Gregory Jordan (born April 5, 1990, Naperville, Illinois, United States) is a former American soccer player.

Career

College
Jordan played college soccer at Creighton University between 2008 and 2011. During his time at Creighton, Jordan was named NSCAA All-American Second Team in 2011 as a senior, as well as the All-Missouri Valley Conference First Team as both a junior and senior.

Professional
Jordan was drafted in the second round (32nd overall) of the 2012 MLS SuperDraft by Philadelphia Union.

Jordan was loaned to USL Pro club Harrisburg City Islanders in June 2012.
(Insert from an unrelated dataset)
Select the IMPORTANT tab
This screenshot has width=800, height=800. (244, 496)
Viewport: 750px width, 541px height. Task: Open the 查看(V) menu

The Union declined to renew Jordan's contract at the end of their 2013 season. He joined Minnesota United FC of the North American Soccer League ahead of the 2014 season.

Jordan joined the San Francisco Deltas ahead of the 2017 season. The San Francisco Deltas went on to win the 2017 NASL Championship where Jordan played all 90 minutes of the 2-0 win against the New York Cosmos.

Jordan signed with USL side Charlotte Independence for the 2018 season on February 28, 2018. Jordan left Charlotte at the end of their 2018 season.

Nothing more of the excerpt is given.